▸ Selected excerpt:
--- begin ---

Consider the original protocol: server sends a t-bit nonce N, client signs it.

Suppose that Eve can passively observe Alice's authentications to Bob's server, but she can't actively MitM the connection. Her best generic attack is a birthday attack:

1. Eve observes 2^b authentications and remembers each (N, S(N)) pair.

2. Eve attempts to authenticate as Alice. If Bob sends an N she has seen before, she's in. If he sends a fresh N, she aborts and tries again.

Eve will succeed in step 2 after roughly 2^(t-b) attempts.

Now consider the amended protocol. In each authentication, Eve observes two signatures: S(R) and S(R^N). Each is a signature over what is essentially a random t-bit number. This allows Eve to improve her attack:

1. Eve observes 2^b authentications. She stores two (X, S(X)) pairs per authentication: one for X = R and one for X = R^N. The size of the set is 2^(b+1).

2. Eve attempts to authenticate as Alice. Bob sends N. For each X in her set of observations, Eve calculates X' = X^N. If X' is also in the set, Eve wins. If not, she aborts and tries again.

--- end ---

▸ Given data:

--- begin ---

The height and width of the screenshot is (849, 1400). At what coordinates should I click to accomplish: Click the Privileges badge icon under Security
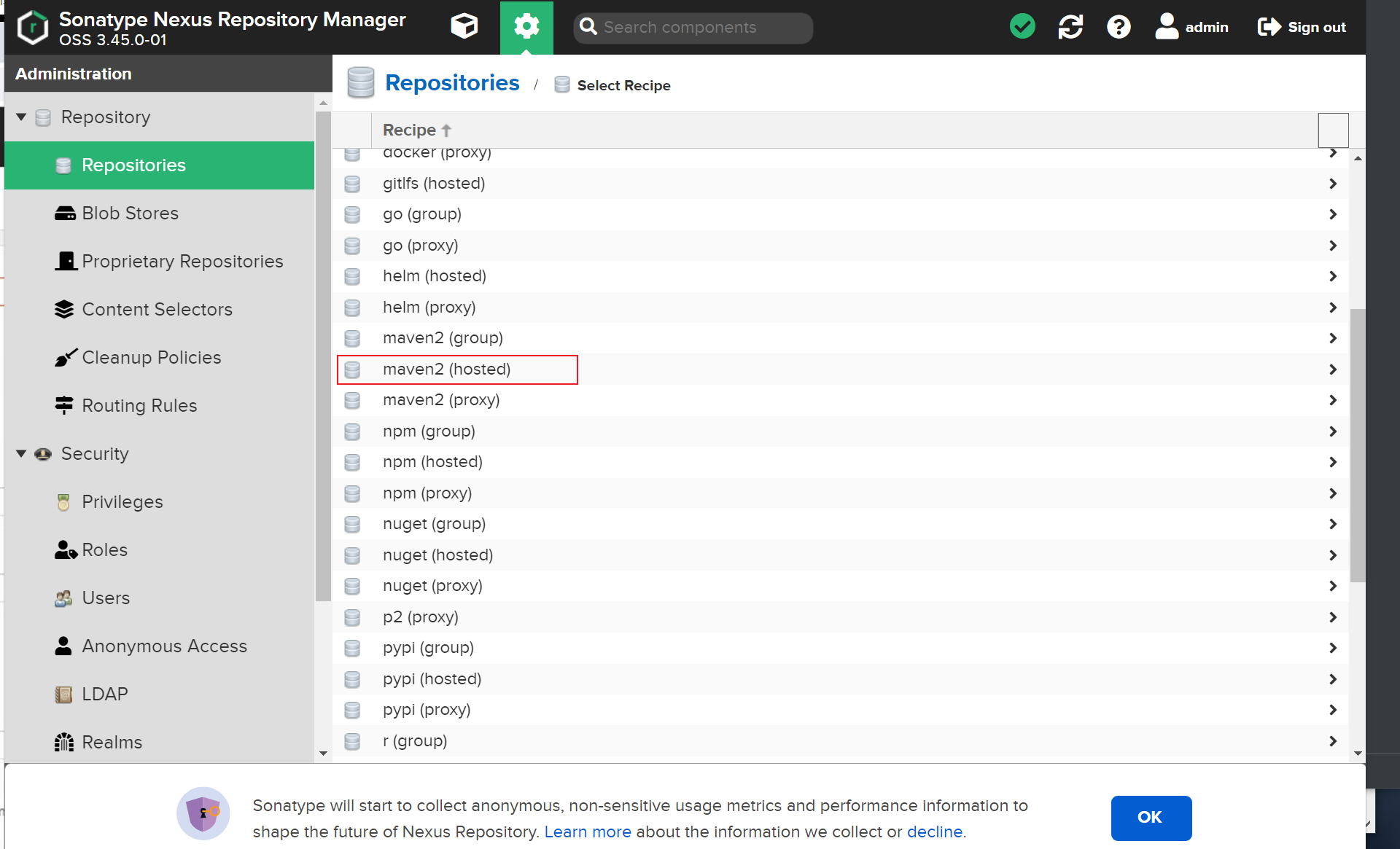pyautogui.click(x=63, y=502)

--- end ---

▸ Directions:
1. In the passage on the nonce-signing protocol, after roughly how many attempts does Eve succeed against the original protocol?
2. Write out the passage on the nonce-signing protocol from "Suppose that Eve" to "set is 2^(b+1).", switching "Eve" to "Mallory".
3. Continue the passage on the nonce-signing protocol from its last sentence.

▸ Outputs for the tasks:
1. After roughly 2^(t-b) attempts.

2.
Suppose that Mallory can passively observe Alice's authentications to Bob's server, but she can't actively MitM the connection. Her best generic attack is a birthday attack:

1. Mallory observes 2^b authentications and remembers each (N, S(N)) pair.

2. Mallory attempts to authenticate as Alice. If Bob sends an N she has seen before, she's in. If he sends a fresh N, she aborts and tries again.

Mallory will succeed in step 2 after roughly 2^(t-b) attempts.

Now consider the amended protocol. In each authentication, Mallory observes two signatures: S(R) and S(R^N). Each is a signature over what is essentially a random t-bit number. This allows Mallory to improve her attack:

1. Mallory observes 2^b authentications. She stores two (X, S(X)) pairs per authentication: one for X = R and one for X = R^N. The size of the set is 2^(b+1).

3.
Notice that Eve is now colliding N with the set of (X, X') pairs. Since this set grows with the square of Alice's authentication attempts, Eve will succeed after roughly 2^(t-2(b+1)) attempts.

This attack is plausible for sufficiently small t (say, 64) and sufficiently large b (say, 16-20). While b will be very small in web login scenarios, large b may be plausible in automated authentication scenarios.

This can obviously be defeated by choosing a sufficiently large t.

EDIT: (I'm not 100% certain about all the math. Corrections are welcome.)



That's a very cool attack. However, the client can sign R and R^N together, which I think defeats it. I didn't describe it as such because I was afraid "S(R+R^N)" may cause some confusion, and I ran some numbers and found the security level acceptable for 128-bit nonces and a few billion logins.